▸ **TEXTO**
%%
O QUE É RELATIVISMO PRAGMATISTA?

 

O que é relativismo pragmatista?

Protágoras1.

Frases que não me agradam. Eis algumas. “Mas, será que adotando essa postura, não caímos num relativismo?”. “Professor, com isso, o senhor não cai em um relativismo?”. “Ah, defendo essa postura de mantermos a liberdade de escolha, mas sem cair no relativismo”.

“Deus me livre cair no relativismo” ou “A Filosofia que me livre de cair no relativismo” são as duas frases que sintetizam as acima colocadas. Todas elas são frases desagradáveis. São frases que, tendo ou não asas, não ajudam a voar. Ora, mas o homem, exatamente por não ter asas, foi feito para voar.

O que não é de bom tom nessas frases – Nietzsche diria isso com propriedade – é que todas elas usam a palavra “cair”. Alguém capaz de voar tentaria dizer “será que não me elevo ao relativismo, adotando o que adotei?”. Colocar Protágoras na parte de baixo, como sendo inferior, até mesmo não filosófico já como ponto de partida, não é uma atitude pouco filosófica? Ou seja, ser amigo de Protágoras é decaimento?

2.

O jogo do relativismo tem o seu pontapé inicial com Protágoras: “O homem é a medida de todas as coisas, das coisas que são o que são e das coisas que não são o que não são”. Na antiguidade, o elemento “homem”, da frase, foi lido como sendo o homem individual. Nos tempos modernos, houve aqueles que o viram como o homem genérico. Mas, em qualquer dessas leituras, o sentido da frase não é alterado a ponto de não vê-lo como o seguinte: o metrom com o qual mensuramos, regramos e avaliamos não é feito de um metal indestrutível, incapaz de se corromper e de se dilatar e está guardado em condições especiais em um banco da Suíça que, até pouco tempo, se fazia passar por indevassável, seguro e eterno. O metrom é algo completamente mutável, perecível e contingente: o homem.
%%
▸ **AMOSTRA DE DADOS**
%%
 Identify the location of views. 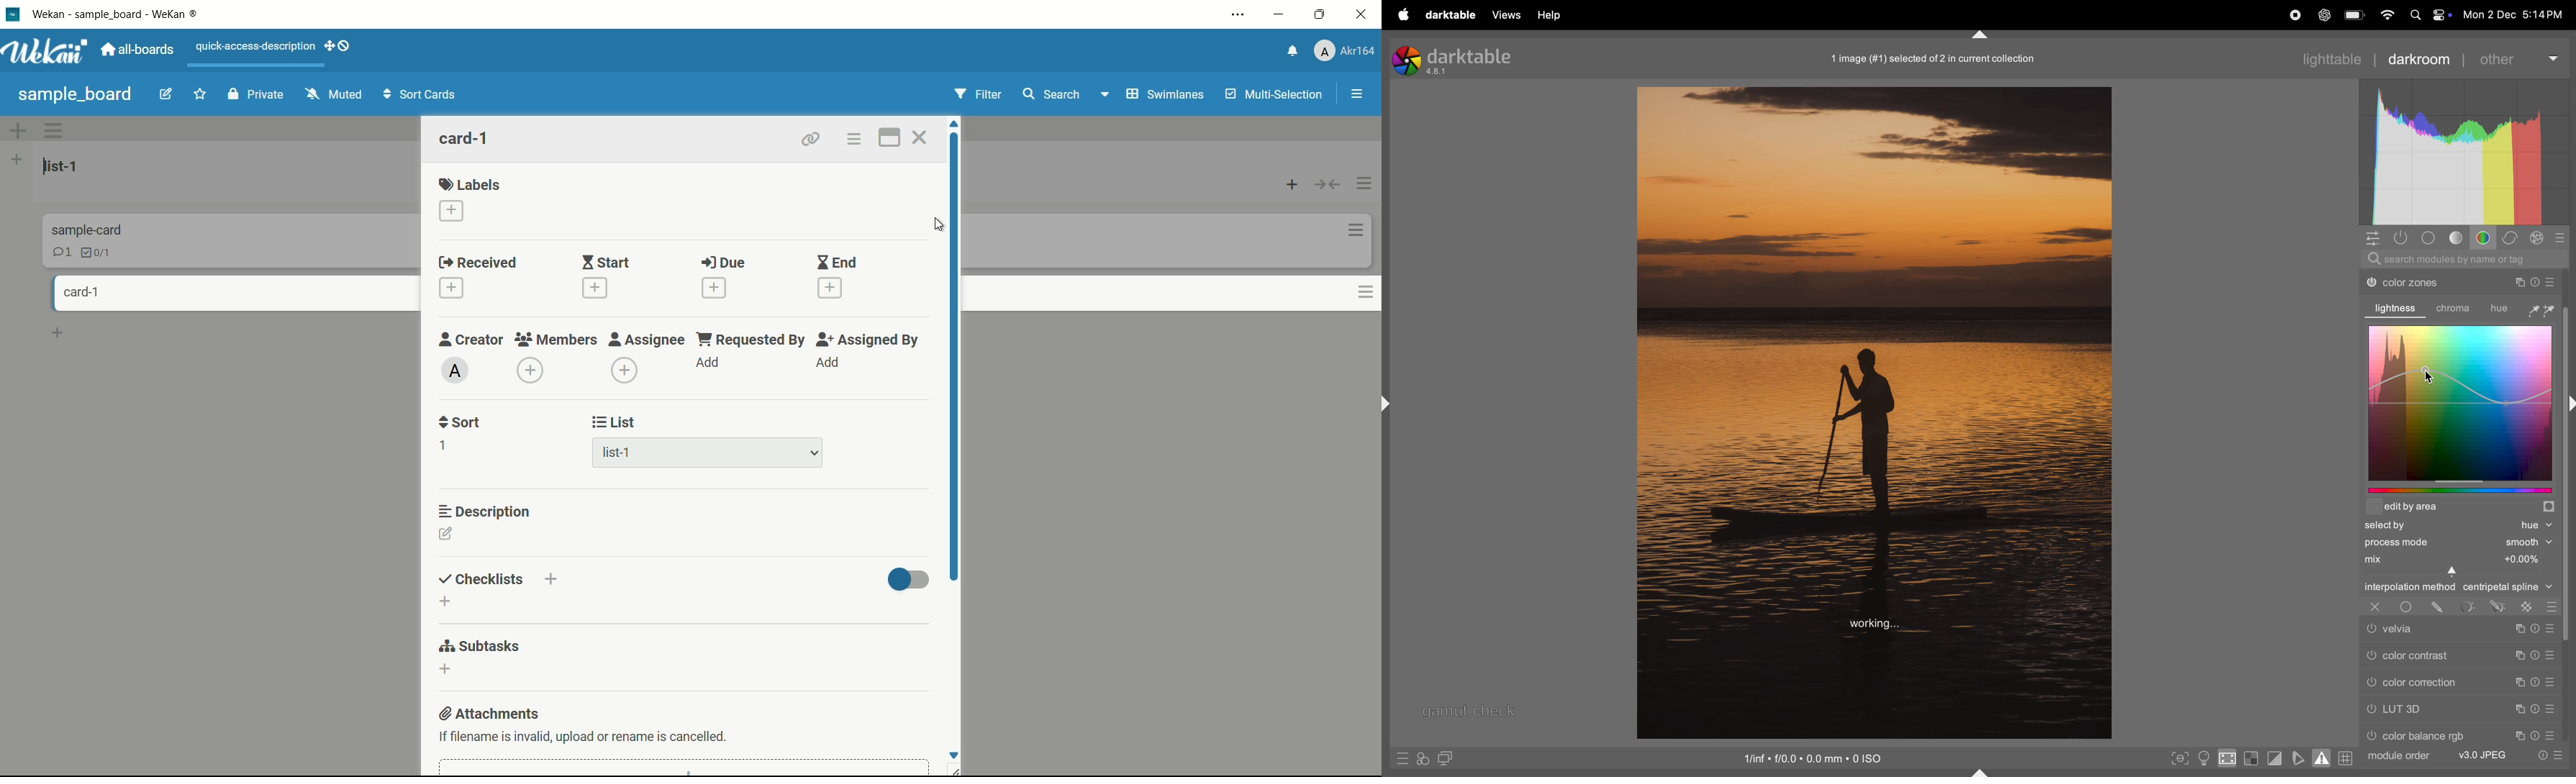
(1508, 15).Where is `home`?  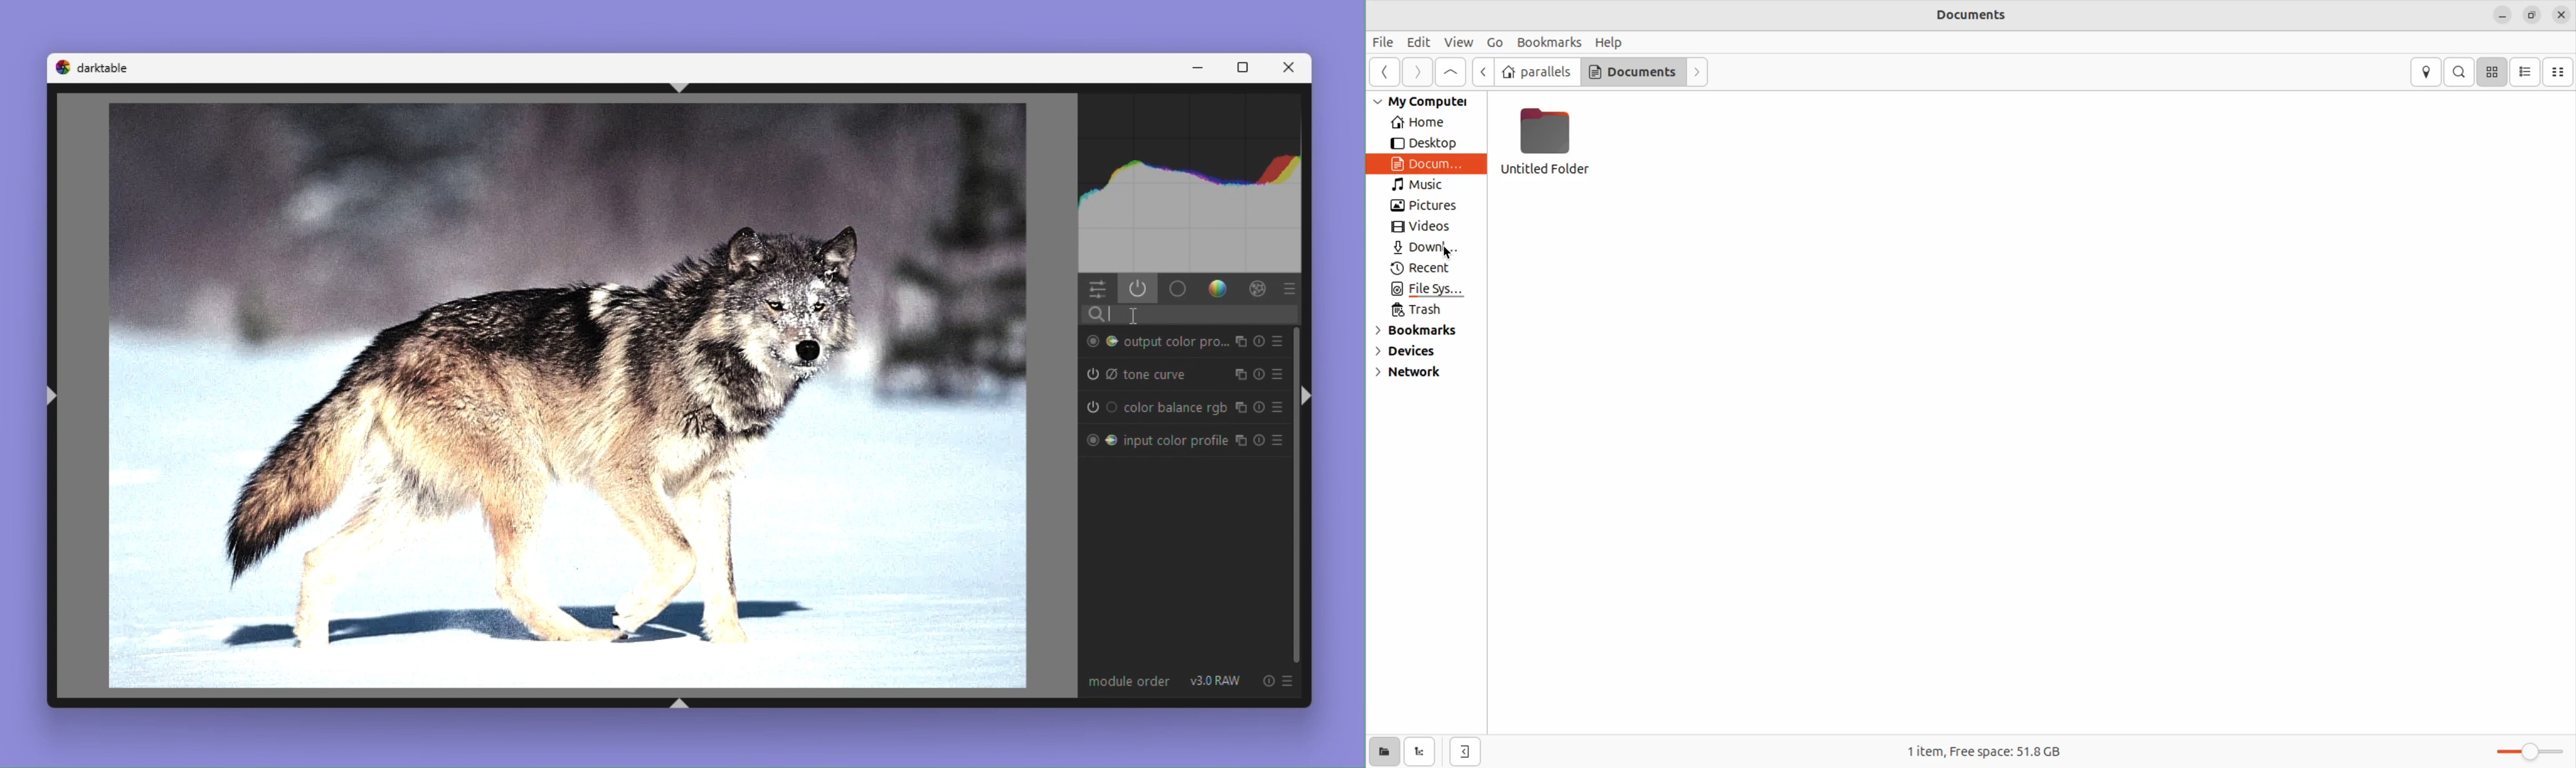 home is located at coordinates (1424, 124).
%%
▸ **O QUE FAZER**
Dê continuidade ao texto sobre o relativismo pragmatista, começando logo após a última frase apresentada.

▸ **RESPOSTA ABAIXO**
Então, o que é mensurado, regrado e avaliado torna-se, no ato da mensuração, de governo e de avaliação, relativo ao homem. Seria interessante que o metrom estivesse “escrito nas estrelas”, mas Protágoras, sem qualquer pudor, o chamou de o homem, exatamente o que antes lembra o caos do que o cosmos, o todo belo e organizado.

Faltou a Protágoras ter lido Platão. O metrom poderia ser algo como as Formas. Caso Protágoras tivesse feito isso, hoje nós não saberíamos da existência dele. Ele ficou famoso exatamente porque, com uma frase só, nos obrigou, tantos anos depois, a ler uma obra toda na escola, imensa, os livros de Platão. E o pior, ao menos para Platão: há quem diga que toda a obra de Platão nada é senão uma resposta a Protágoras. Tantos volumes contra uma frase só. Convenhamos, Protágoras era um gênio. Ele inventou a filosofia ou, melhor dizendo, o platonismo na sua formulação canônica, que ensinamos na escola média ou nos primeiros anos do ensino superior.

Assim, o correto seria lermos a famosa frase de Whitehead “toda a filosofia nada é senão notas de rodapé à obra de Platão” como “toda a filosofia nada é senão uma imensa nota de rodapé – a obra de Platão – de uma única frase, a de Protágoras, a da teoria do homem-medida”.

Até aí, nenhum problema. Podemos ler Platão e perceber que o próprio Platão, talvez, não tenha terminado a sua vida adepto do platonismo.  Isso não é uma bobagem. É significativo que a Academia tenha se transformado tão rapidamente, após a morte de Platão, em uma escola cética. O problema aparece quando lemos Platão e, a partir de certa reverência que nem mesmo ele adotou para com suas próprias teorias, o colocamos em um pedestal e, então, tudo que possa vir a ter o odor protagoriano, tenha de vir junto com a palavra “cair”.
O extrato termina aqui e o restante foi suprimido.